Regex (spaced for better understanding):
(?:
\$\{
(?P<braced>
[_a-zA-Z][a-zA-Z0-9]*(?::[_a-zA-Z][_a-zA-Z0-9]*)+
)
\}
)
| ### SECOND ALTERNATION ###
(?:
\$
(?P<named>
[_a-zA-Z][a-zA-Z0-9]*(?::[_a-zA-Z][_a-zA-Z0-9]*)+
)
)
Test String:
asdasd $asd:sd + ${asd123:asd} $HOME $$asd
Matched stuff:
asdasd $asd:sd + ${asd123:asd} $HOME $$asd
According to the regex pattern above, the first alternation should also appear, namely:
${asd123:asd}
It seems I don't quite get the alternation pattern?

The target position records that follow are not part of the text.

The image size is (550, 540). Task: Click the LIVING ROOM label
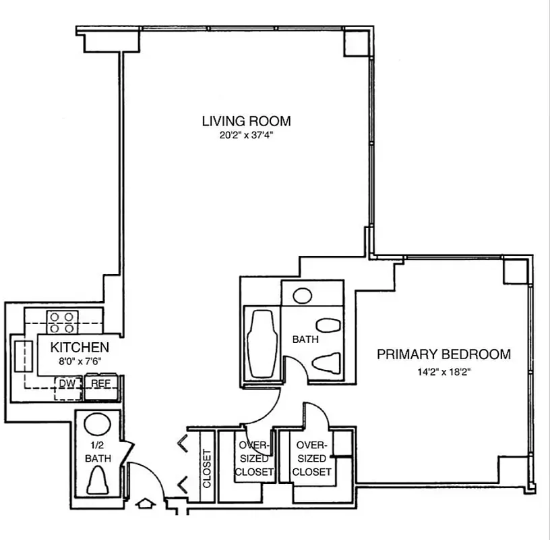click(246, 122)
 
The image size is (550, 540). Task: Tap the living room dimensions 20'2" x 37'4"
click(246, 135)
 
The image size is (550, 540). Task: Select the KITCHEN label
click(80, 348)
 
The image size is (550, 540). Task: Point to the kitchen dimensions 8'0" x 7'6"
click(80, 361)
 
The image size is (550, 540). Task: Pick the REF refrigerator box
click(100, 383)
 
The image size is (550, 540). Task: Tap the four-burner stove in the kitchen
click(61, 321)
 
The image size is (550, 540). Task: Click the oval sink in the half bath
click(98, 424)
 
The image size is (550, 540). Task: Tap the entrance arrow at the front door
click(145, 504)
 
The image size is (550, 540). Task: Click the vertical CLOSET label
click(207, 469)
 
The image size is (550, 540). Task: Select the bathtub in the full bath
click(261, 346)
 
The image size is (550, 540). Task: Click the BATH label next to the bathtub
click(305, 340)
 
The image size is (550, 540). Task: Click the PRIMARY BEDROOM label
click(443, 354)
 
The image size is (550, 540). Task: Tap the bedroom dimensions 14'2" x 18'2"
click(443, 370)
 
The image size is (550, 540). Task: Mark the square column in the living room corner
click(355, 43)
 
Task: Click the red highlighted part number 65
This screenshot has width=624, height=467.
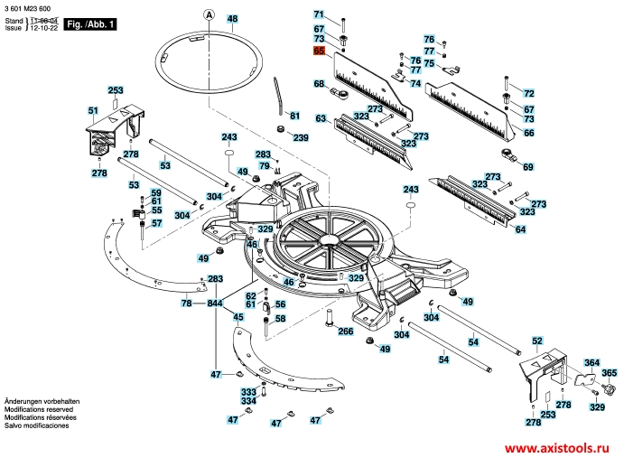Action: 319,51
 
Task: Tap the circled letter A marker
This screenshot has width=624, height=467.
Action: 209,15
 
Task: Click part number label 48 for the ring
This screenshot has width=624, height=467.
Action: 232,19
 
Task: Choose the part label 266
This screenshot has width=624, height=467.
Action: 345,332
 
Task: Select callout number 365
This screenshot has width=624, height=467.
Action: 609,373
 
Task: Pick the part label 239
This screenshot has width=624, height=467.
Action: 300,137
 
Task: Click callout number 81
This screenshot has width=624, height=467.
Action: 293,116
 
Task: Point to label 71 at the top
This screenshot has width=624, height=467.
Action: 319,14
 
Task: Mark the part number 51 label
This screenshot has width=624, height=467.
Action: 92,110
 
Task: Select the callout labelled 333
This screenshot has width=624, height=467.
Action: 247,392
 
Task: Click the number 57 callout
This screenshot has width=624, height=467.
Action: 155,223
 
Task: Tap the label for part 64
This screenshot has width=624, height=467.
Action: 520,230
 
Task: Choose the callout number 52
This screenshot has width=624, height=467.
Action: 536,341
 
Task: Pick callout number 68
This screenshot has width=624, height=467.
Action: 319,84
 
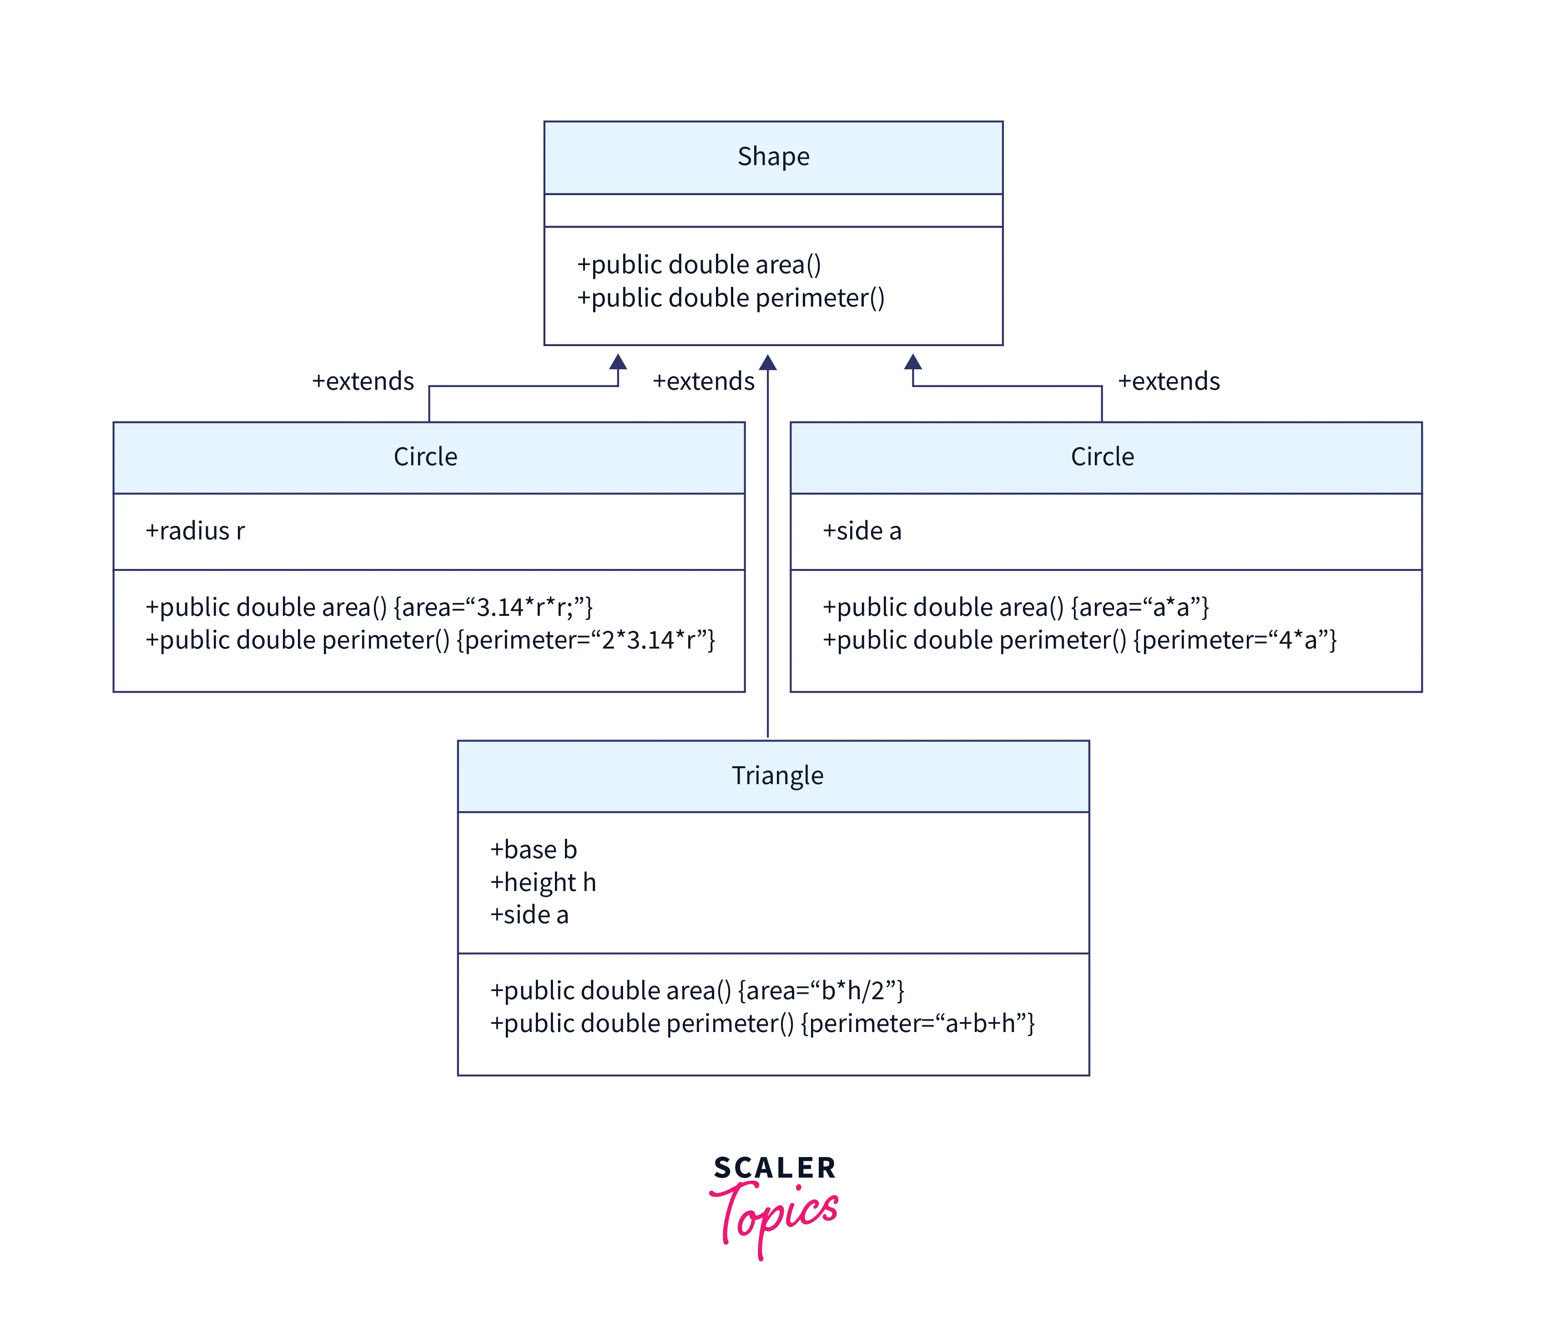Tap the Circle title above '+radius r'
click(425, 456)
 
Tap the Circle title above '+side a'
click(1102, 456)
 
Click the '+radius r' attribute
click(195, 530)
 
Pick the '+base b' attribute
click(533, 849)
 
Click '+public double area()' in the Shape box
click(699, 265)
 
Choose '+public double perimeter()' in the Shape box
click(731, 298)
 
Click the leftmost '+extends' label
click(363, 381)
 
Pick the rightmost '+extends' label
click(1168, 381)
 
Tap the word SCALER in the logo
click(774, 1168)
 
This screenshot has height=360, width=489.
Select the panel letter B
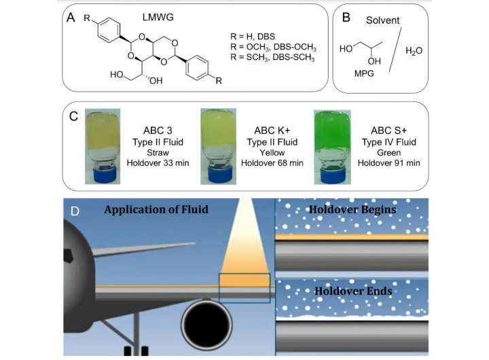(345, 18)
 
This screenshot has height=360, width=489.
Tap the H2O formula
(414, 50)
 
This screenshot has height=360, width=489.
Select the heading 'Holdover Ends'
(350, 291)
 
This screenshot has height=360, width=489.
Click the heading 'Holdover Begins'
(352, 209)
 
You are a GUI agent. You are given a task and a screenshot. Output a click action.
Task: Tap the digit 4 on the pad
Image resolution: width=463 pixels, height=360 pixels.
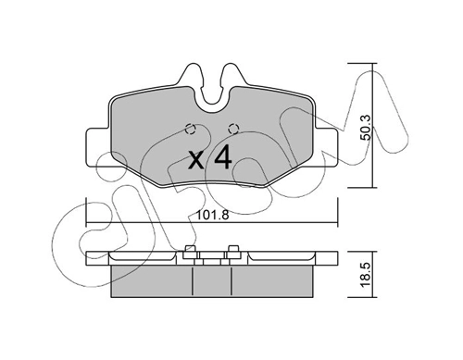click(x=222, y=158)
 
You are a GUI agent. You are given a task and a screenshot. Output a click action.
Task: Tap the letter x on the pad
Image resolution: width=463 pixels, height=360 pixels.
click(x=196, y=160)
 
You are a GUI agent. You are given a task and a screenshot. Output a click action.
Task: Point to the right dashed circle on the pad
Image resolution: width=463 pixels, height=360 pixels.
click(x=232, y=130)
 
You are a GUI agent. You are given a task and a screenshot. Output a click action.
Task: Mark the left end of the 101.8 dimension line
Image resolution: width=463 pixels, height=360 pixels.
click(x=86, y=223)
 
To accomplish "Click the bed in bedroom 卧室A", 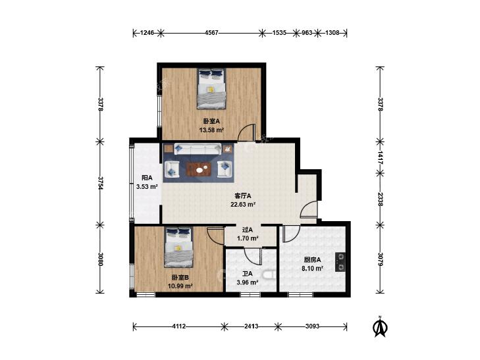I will pos(212,90).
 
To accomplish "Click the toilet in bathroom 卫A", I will pos(269,274).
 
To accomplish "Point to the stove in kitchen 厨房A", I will pos(340,262).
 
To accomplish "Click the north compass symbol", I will pos(379,326).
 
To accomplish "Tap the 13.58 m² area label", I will pos(211,130).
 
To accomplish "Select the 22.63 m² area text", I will pos(243,204).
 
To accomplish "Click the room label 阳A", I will pos(147,178).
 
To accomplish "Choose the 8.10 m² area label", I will pos(312,268).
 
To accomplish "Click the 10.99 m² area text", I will pos(180,286).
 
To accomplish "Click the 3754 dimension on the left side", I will pos(100,183).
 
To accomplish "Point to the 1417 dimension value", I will pos(380,157).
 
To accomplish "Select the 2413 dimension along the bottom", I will pos(248,324).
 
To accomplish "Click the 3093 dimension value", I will pos(312,324).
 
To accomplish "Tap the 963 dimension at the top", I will pos(307,32).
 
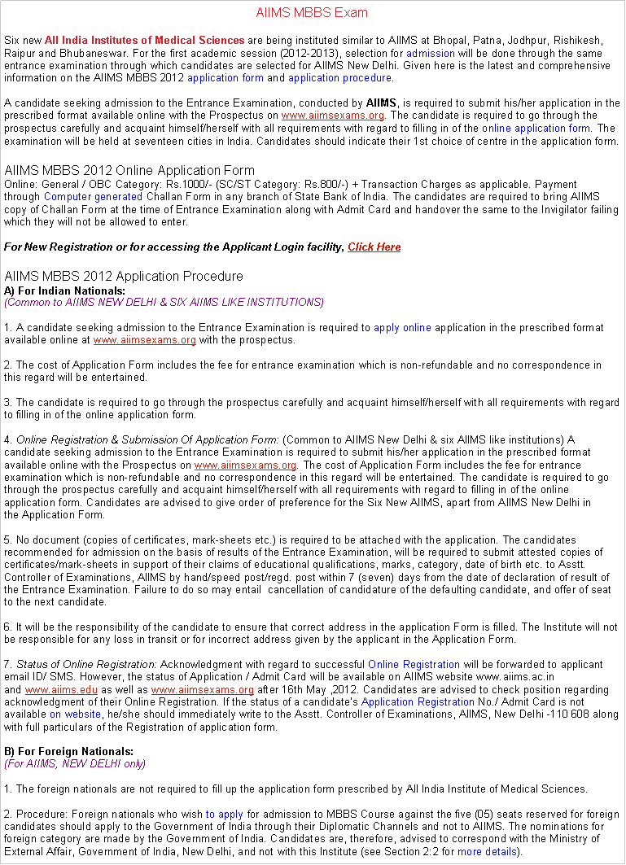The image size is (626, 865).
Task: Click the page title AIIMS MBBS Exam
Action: pyautogui.click(x=312, y=13)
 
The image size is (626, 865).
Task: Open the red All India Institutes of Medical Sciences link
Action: pyautogui.click(x=144, y=40)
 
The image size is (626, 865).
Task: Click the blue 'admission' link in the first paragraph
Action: pyautogui.click(x=430, y=53)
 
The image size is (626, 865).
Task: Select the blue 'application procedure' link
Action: pyautogui.click(x=339, y=78)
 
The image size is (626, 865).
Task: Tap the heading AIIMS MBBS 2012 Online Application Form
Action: pyautogui.click(x=129, y=171)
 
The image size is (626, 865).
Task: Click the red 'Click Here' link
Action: pyautogui.click(x=374, y=247)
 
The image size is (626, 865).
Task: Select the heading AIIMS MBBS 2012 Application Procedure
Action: pyautogui.click(x=124, y=277)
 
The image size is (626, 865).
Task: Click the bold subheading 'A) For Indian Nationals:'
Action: pyautogui.click(x=65, y=291)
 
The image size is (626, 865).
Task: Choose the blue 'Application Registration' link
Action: pyautogui.click(x=411, y=701)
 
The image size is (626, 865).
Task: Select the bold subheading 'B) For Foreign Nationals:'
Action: pyautogui.click(x=69, y=751)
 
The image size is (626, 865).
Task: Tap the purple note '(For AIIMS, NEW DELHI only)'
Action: pyautogui.click(x=75, y=764)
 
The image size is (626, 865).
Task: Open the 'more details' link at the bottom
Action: pyautogui.click(x=486, y=852)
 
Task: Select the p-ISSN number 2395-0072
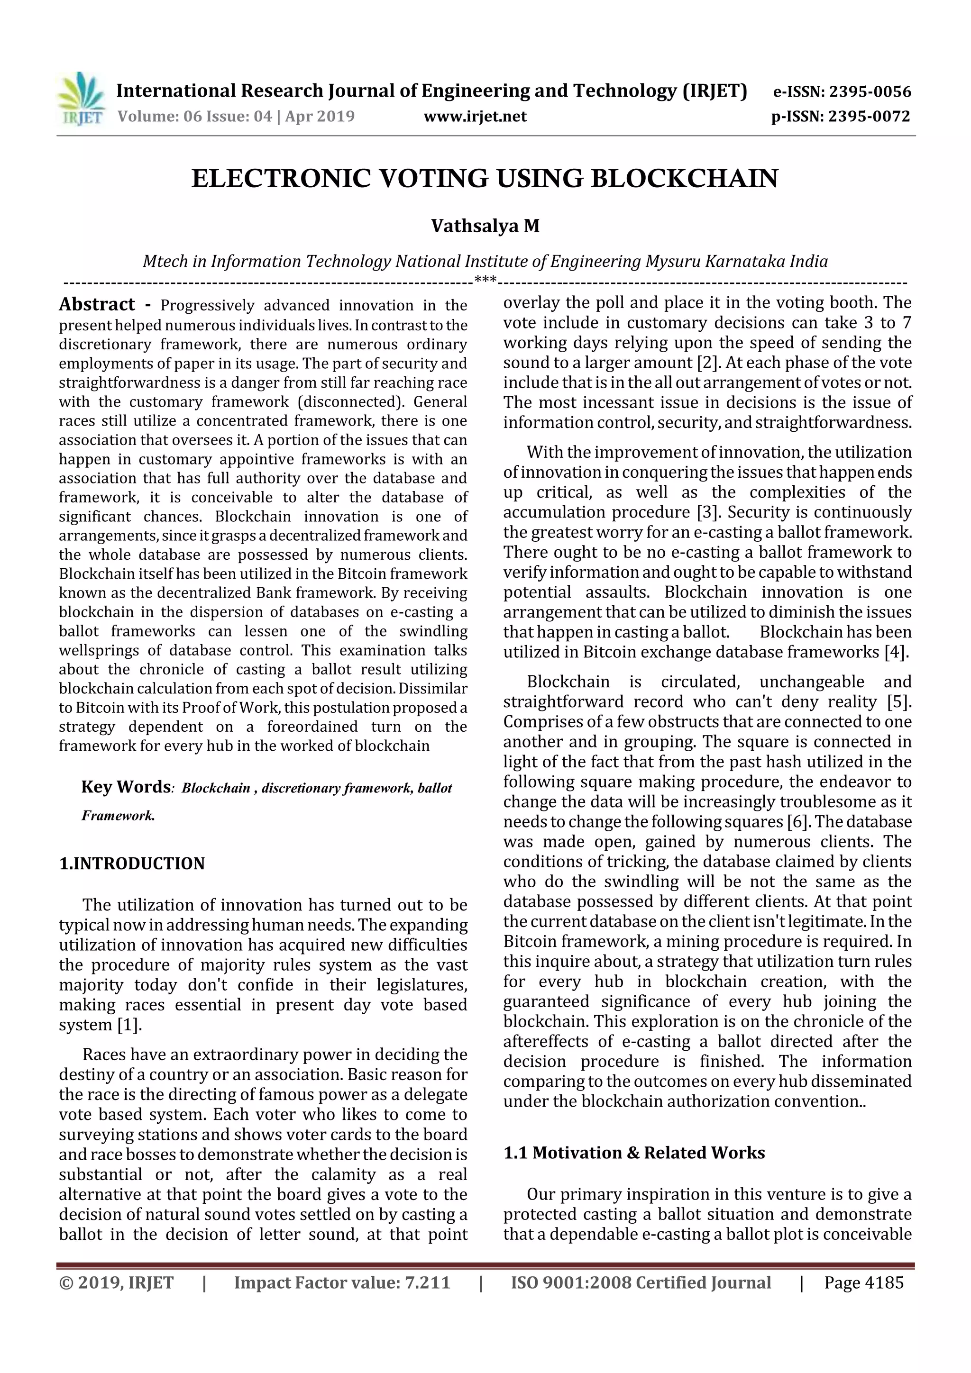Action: click(x=869, y=117)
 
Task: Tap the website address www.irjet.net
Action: click(x=475, y=117)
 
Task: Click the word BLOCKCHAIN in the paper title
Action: click(x=685, y=179)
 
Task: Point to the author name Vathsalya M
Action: click(x=485, y=226)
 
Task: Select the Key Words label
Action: click(x=126, y=786)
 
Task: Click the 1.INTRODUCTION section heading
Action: click(x=132, y=864)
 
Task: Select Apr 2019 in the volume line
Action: click(x=320, y=117)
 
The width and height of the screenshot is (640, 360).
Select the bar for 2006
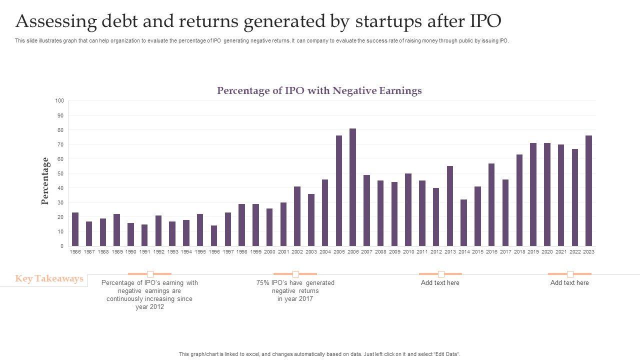coord(353,188)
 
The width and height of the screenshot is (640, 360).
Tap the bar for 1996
coord(214,236)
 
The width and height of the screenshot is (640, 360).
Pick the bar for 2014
coord(464,223)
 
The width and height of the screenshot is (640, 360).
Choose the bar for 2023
coord(588,191)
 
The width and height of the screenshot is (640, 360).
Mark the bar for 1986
coord(76,230)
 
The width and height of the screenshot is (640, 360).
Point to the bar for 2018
coord(520,200)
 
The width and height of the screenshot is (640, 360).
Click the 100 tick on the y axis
coord(60,101)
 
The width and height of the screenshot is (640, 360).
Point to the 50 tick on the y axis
coord(60,174)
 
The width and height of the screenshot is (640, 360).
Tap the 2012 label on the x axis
coord(436,252)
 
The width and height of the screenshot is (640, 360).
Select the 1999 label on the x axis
coord(256,252)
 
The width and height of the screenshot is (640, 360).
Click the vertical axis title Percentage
coord(46,181)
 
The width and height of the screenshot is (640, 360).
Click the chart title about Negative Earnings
coord(320,91)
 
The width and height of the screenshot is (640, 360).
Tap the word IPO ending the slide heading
coord(485,22)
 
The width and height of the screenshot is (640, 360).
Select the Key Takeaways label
coord(49,279)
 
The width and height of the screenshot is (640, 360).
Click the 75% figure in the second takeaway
coord(263,283)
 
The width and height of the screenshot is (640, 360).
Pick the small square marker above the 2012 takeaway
coord(150,274)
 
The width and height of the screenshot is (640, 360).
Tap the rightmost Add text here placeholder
coord(570,283)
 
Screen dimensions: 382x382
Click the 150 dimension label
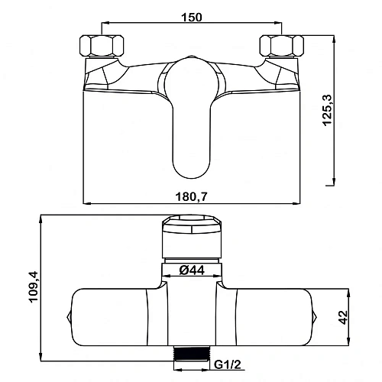(x=191, y=17)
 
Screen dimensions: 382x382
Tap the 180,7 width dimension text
(x=192, y=196)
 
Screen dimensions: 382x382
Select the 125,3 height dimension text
(x=328, y=110)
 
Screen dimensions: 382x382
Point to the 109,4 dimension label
(x=34, y=286)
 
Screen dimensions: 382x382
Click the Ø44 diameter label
(x=192, y=270)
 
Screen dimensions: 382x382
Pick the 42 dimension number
(x=344, y=317)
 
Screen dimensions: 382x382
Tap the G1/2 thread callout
(x=228, y=364)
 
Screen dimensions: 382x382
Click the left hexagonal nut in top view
(x=102, y=46)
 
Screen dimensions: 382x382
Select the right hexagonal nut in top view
(x=281, y=46)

In order to capture ${...}
, you need to remove ?:
to turn non-capturing groups into capturing ones. You can make them named as well. Also [_a-zA-Z0-9] is equal to \w, thus we can shorten your regex a bit:
(?P<Alternation1>
\$\{(?P<braced>[_a-zA-Z][a-zA-Z0-9]*(?::[_a-zA-Z]\w*)+)
\}
)
|
(?P<Alternation2>
\$(?P<named>[_a-zA-Z][a-zA-Z0-9]*(?::[_a-zA-Z]\w*)+
)
)
Have a look at the demo. This regex requires the use of x
option (and g
options on regex101.com to show all matches, in Python, you'd use findall
or finditer
).
More information about non-capturing groups is available on SO and at regular-expressions.info.
To just get all matches in Python, you can use finditer
like this:
import re
p = re.compile(ur'''(?P<Alternation1>
\$\{(?P<braced>[_a-zA-Z][a-zA-Z0-9]*(?::[_a-zA-Z]\w*)+)
\}
)
|
(?P<Alternation2>
\$(?P<named>[_a-zA-Z][a-zA-Z0-9]*(?::[_a-zA-Z]\w*)+
)
)
''', re.VERBOSE)
test_str = u"asdasd $asd:sd + ${asd123:asd} $HOME $$asd"
print [x for x in re.findall(p, test_str)]
See IDEONE demo